◆ TASK: Rewrite the lines of the records below as a numbered list, leaving out blank lines and all pictures.

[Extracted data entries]
* * * *

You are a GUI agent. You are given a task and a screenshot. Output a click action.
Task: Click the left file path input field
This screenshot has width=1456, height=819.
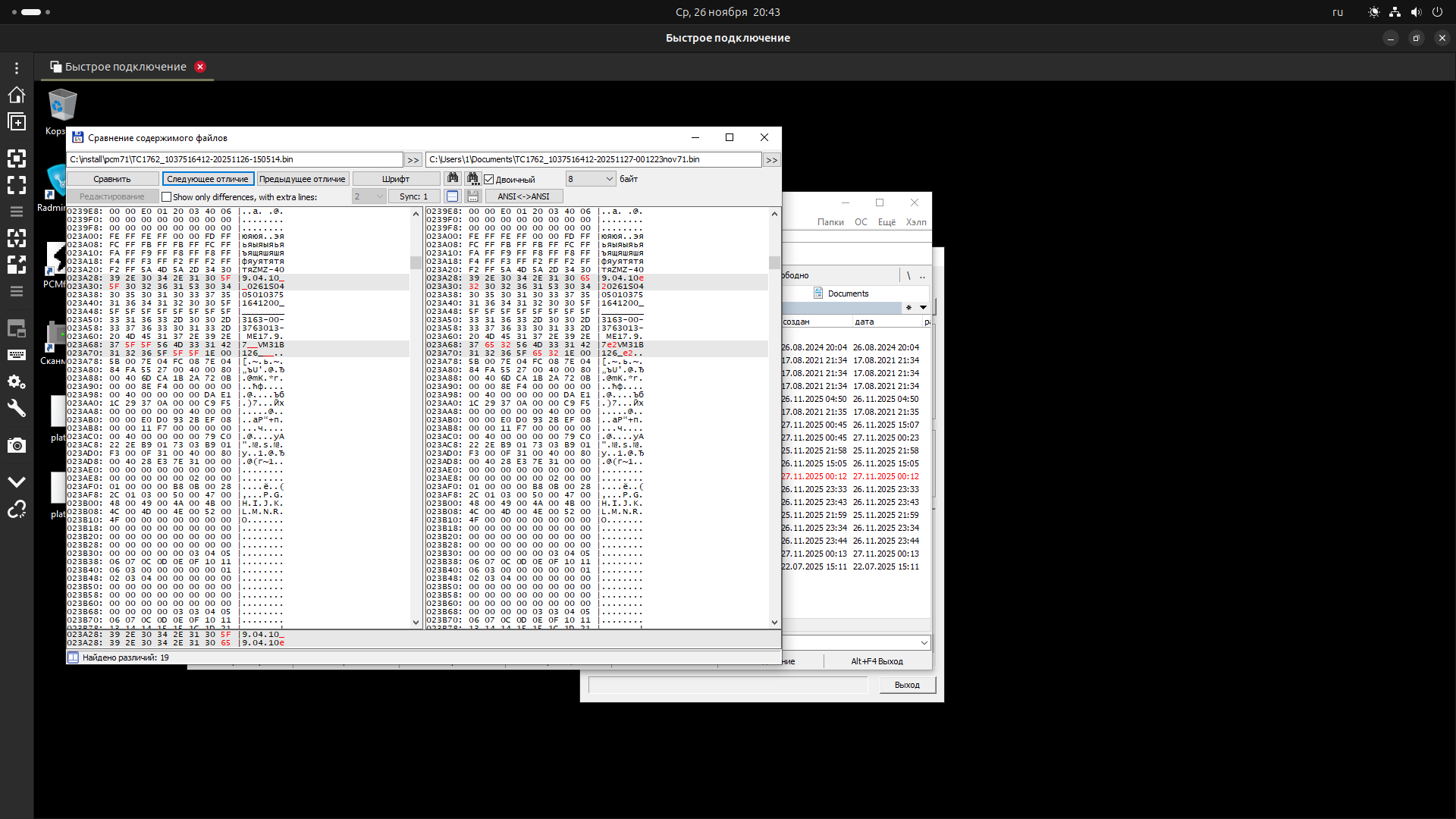[x=234, y=159]
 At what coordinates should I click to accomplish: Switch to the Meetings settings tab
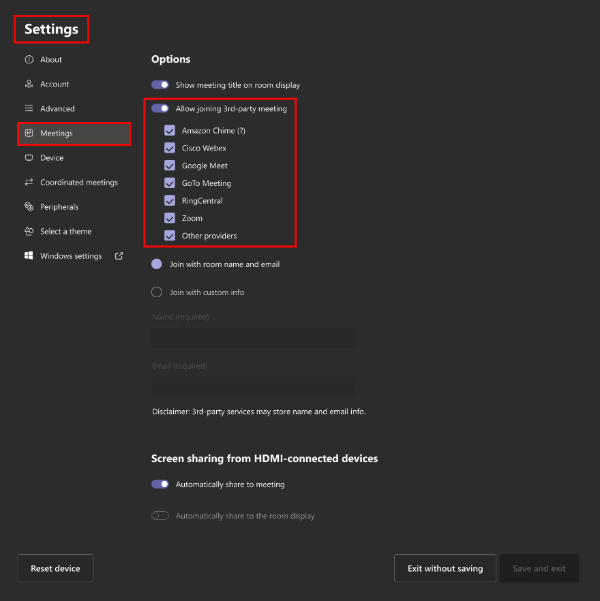tap(74, 133)
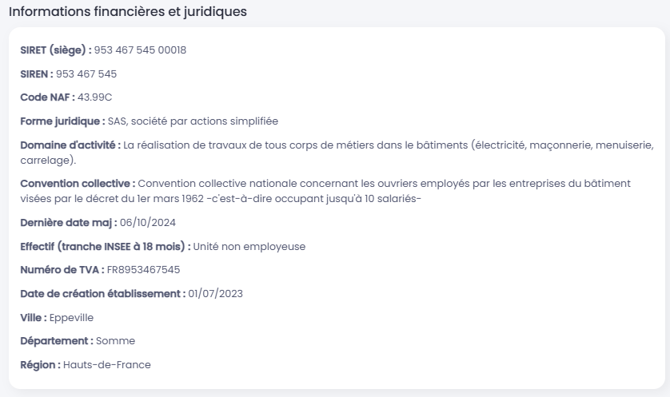Select the SIRET number 953 467 545 00018
Screen dimensions: 670x397
tap(140, 50)
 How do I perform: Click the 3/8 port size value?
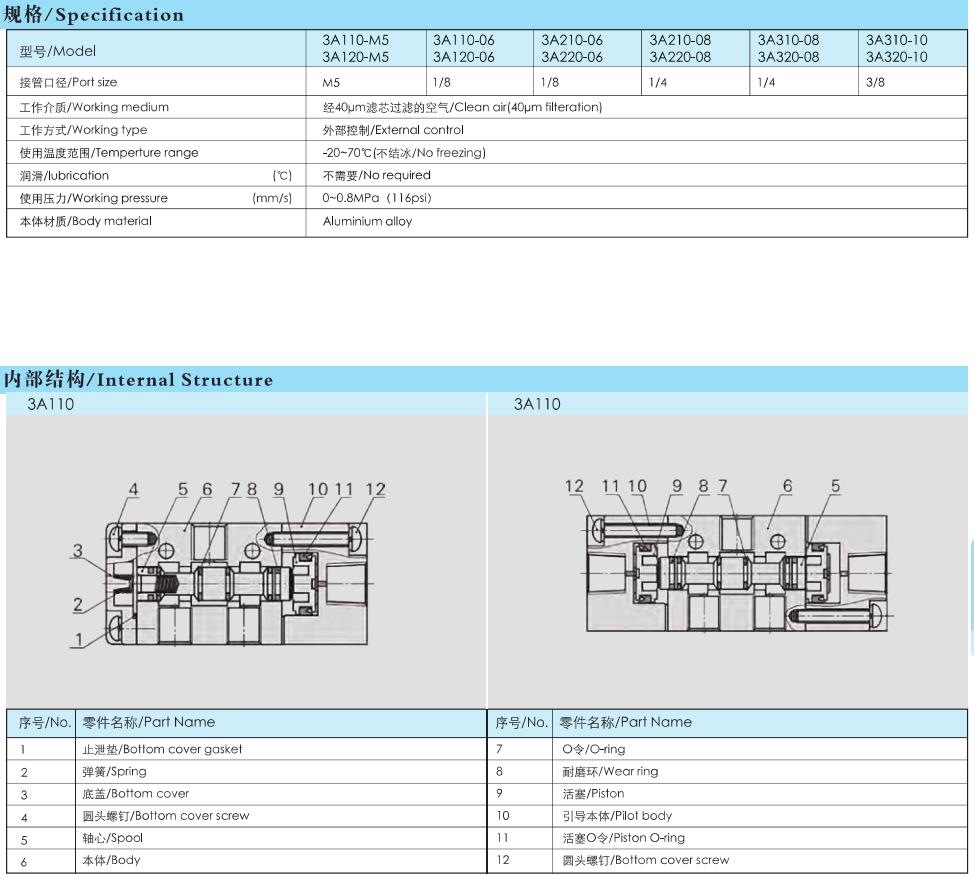pos(875,82)
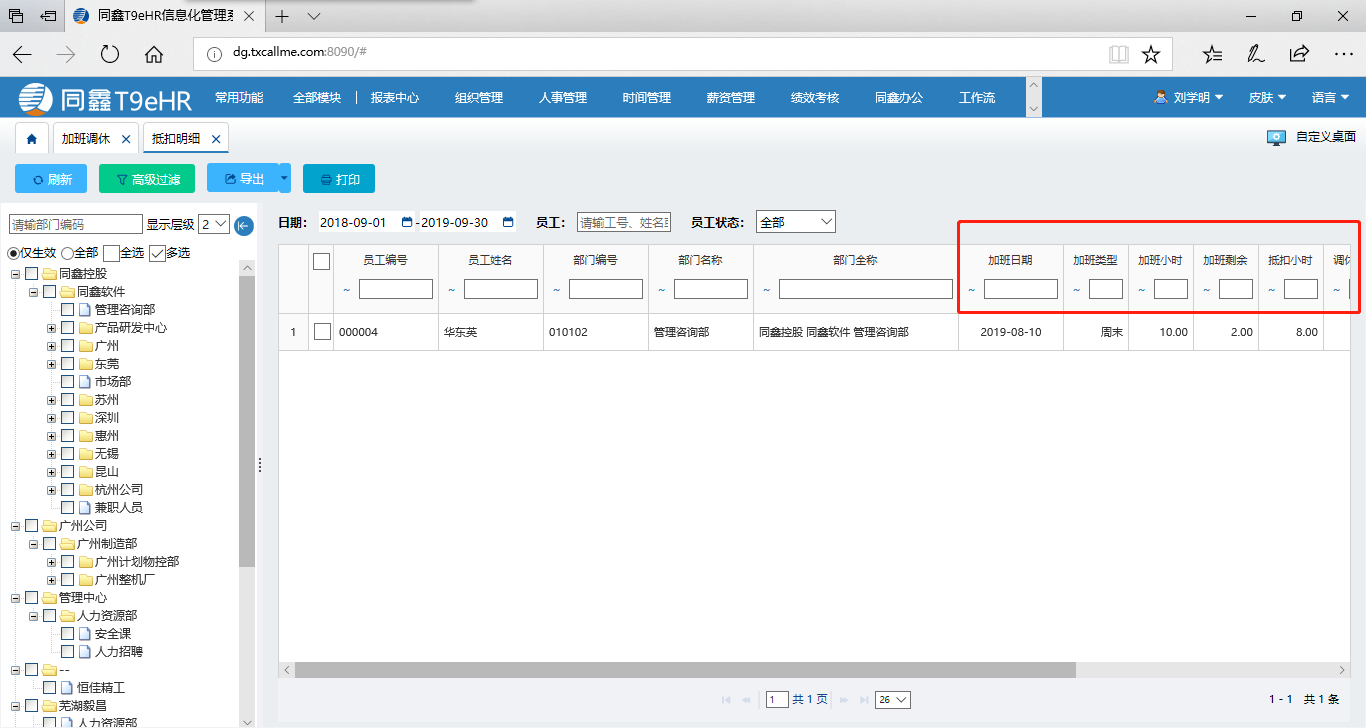Viewport: 1366px width, 728px height.
Task: Click the 自定义桌面 monitor icon
Action: (1276, 138)
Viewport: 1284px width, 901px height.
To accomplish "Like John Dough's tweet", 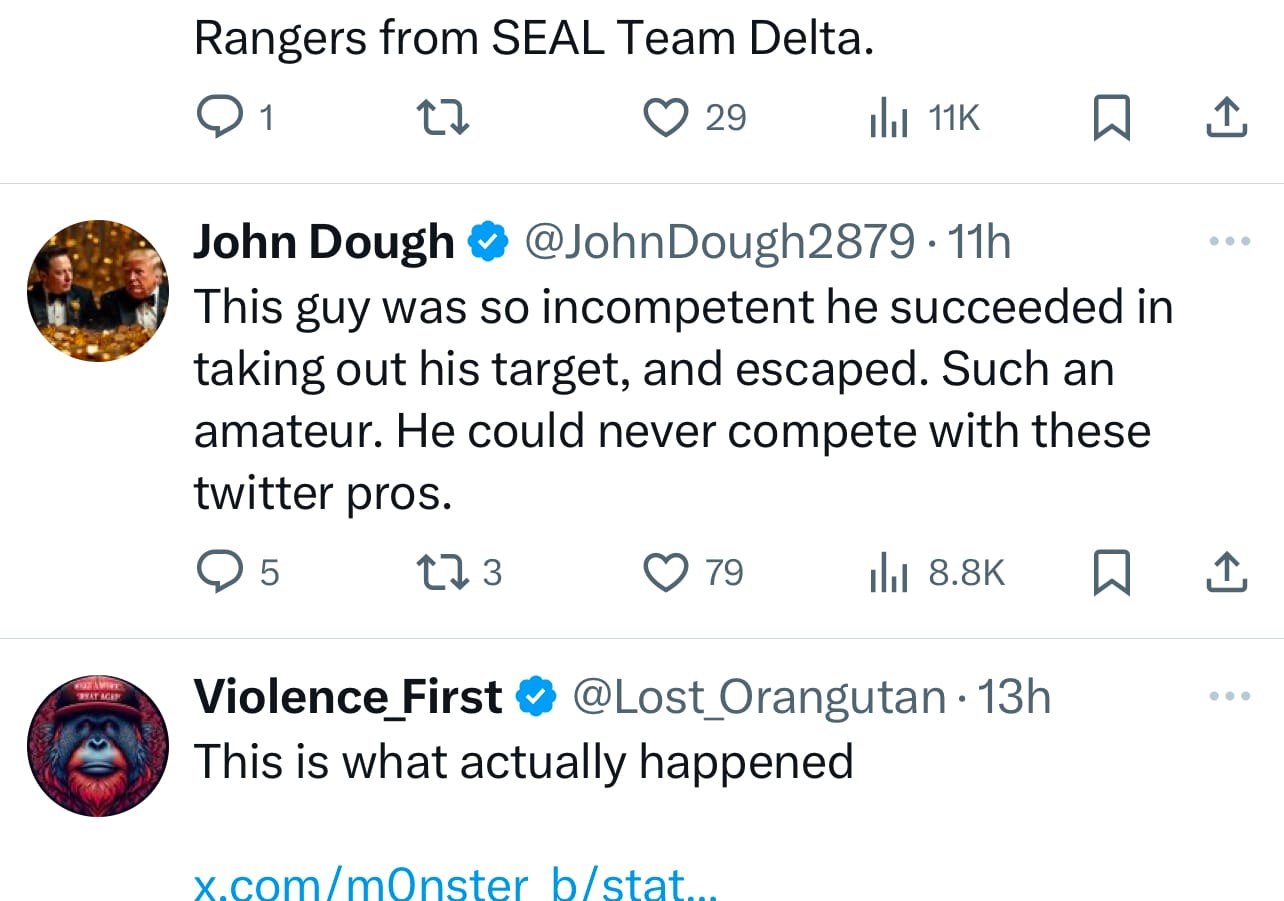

* * * *

◆ RESPONSE:
1. You are a GUI agent. You are given a task and a screenshot. Output a click action.
2. Task: Click the left file path input field
3. This screenshot has width=1456, height=819.
4. [x=234, y=159]
5.  At what coordinates should I click to accomplish: Switch to the Meetings settings tab
6. tap(74, 133)
7. Select the SIRET number 953 467 545 00018
8. Screen dimensions: 670x397
9. tap(140, 50)
10.  How do I perform: Click the 3/8 port size value?
11. pos(875,82)
12. Viewport: 1366px width, 728px height.
13. Task: Click the 自定义桌面 monitor icon
14. Action: (1276, 138)
15. Viewport: 1284px width, 901px height.
16. To accomplish "Like John Dough's tweet", 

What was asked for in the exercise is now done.